Les routes du trafic

La recherche en open source a consisté en la collecte d’informations portant sur les itinéraires et les réseaux de trafic : les actes de pillages, ainsi que les activités et les profils des groupes terroristes et des groupes armés opérant dans les pays sources, à savoir la Syrie, l’Irak, la Libye et le Yémen, les marchands opérant sur la fin de la chaîne d’approvisionnement, les pays de transit et les intermédiaires. Si la Turquie et le Liban sont identifiés par « The Docket » comme les deux principaux itinéraires pour les vestiges provenant d’Irak et de Syrie, les antiquités pillées en Libye passent, elles, principalement en contrebande via l’Égypte et la Tunisie. Celles du Yémen transitent par les Émirats arabes unis, l’Arabie saoudite et le Qatar. Le blanchiment des vestiges se produit essentiellement à Dubaï, qui fournit les documents douaniers nécessaires à leur exportation, indique également le rapport, qui précise que d’autres pays, comme la Bulgarie et la Roumanie, la Thaïlande, la Jordanie, le Koweït, Israël et Singapour, apparaissent comme des rouages essentiels du processus. Les ports francs jouent également un rôle important dans ce marché noir devenu massif depuis le printemps arabe. Situés en Europe, ils ont été à plusieurs reprises impliqués dans le stockage des œuvres pillées. Quant aux transactions des antiquités, elles ont lieu par le biais de sites de commerce en ligne. « The Docket » souligne que « des centaines d’articles sont vendus lors d’enchères sur eBay, Vcoins.com et Trocadero.com »

Ruines du temple de Zeus à Cyrène, en Libye, une importante colonie grecque de la région et une merveille architecturale attaquée sans vergogne par les jihadistes de Daech. Photo David Holt/ Creative Commons

Équipe et documentation

Des analystes d’informations en « open source » pour la collecte d’informations sur les itinéraires et les réseaux de trafic, des enquêteurs expérimentés, des juristes internationaux et des archéologues ont donc collaboré au rapport de « The Docket ». Ce projet est soutenu par les équipes pro bono de cabinets d’avocats internationaux, ainsi que par des sociétés internationales spécialisées dans les enquêtes financières et commerciales. Une centaine d’entretiens ont ainsi été menés auprès de potentiels témoins, d’informateurs, d’archéologues forensiques et de spécialistes du patrimoine culturel, ainsi qu’avec des journalistes, des membres des forces de l’ordre, des responsables politiques et des organisations internationales. Ce travail de terrain a conduit « The Docket » dans des régions du Liban, de Turquie et d’Irak.

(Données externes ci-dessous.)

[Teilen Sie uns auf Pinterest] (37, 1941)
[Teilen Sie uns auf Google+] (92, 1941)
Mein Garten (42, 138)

Des dizaines de milliers d’objets volés

Ces recherches ont permis d’établir que les artéfacts archéologiques pillés en Syrie, en Irak, en Libye et au Yémen ont été envoyés en Europe et aux États-Unis par le biais de réseaux internationaux. En Syrie, des dizaines de milliers d’objets ont été pillés sur des sites archéologiques, et pas moins de 40 635 objets ont été volés des musées, y compris des mosaïques, des sculptures en relief, de la céramique, des pierres, des sculptures en albâtre, des tablettes en céramique et en bronze, des stèles, des bijoux et des pièces de monnaie. En Irak, Daech a massivement pillé la ville de Mossoul dans le nord du pays, y compris ses universités, bibliothèques et musées, ainsi que les sites archéologiques de Ninive et de Nimrod, et des sites religieux associés aux communautés yézidie, chrétienne et musulmane. En Libye, le pillage de biens culturels s’est produit principalement dans les régions de l’est et du nord du pays, y compris dans les sites enregistrés par l’Unesco de Cyrène et les sites religieux associés aux communautés soufies de Tripoli. Au Yémen, les pillages continus ont ciblé les principaux musées et sites archéologiques, notamment, d’après les estimations, 12 000 objets disparus au musée de Dhamar, 16 000 au musée militaire de Sanaa et 120 000 au musée national de la capitale yéménite.

Le rapport publié par la Fondation Clooney intervient peu après la mise en examen en France de Jean-Luc Martinez, l’ancien patron du Louvre, le plus grand musée du monde, pour un trafic présumé d’antiquités provenant du Proche et du Moyen-Orient.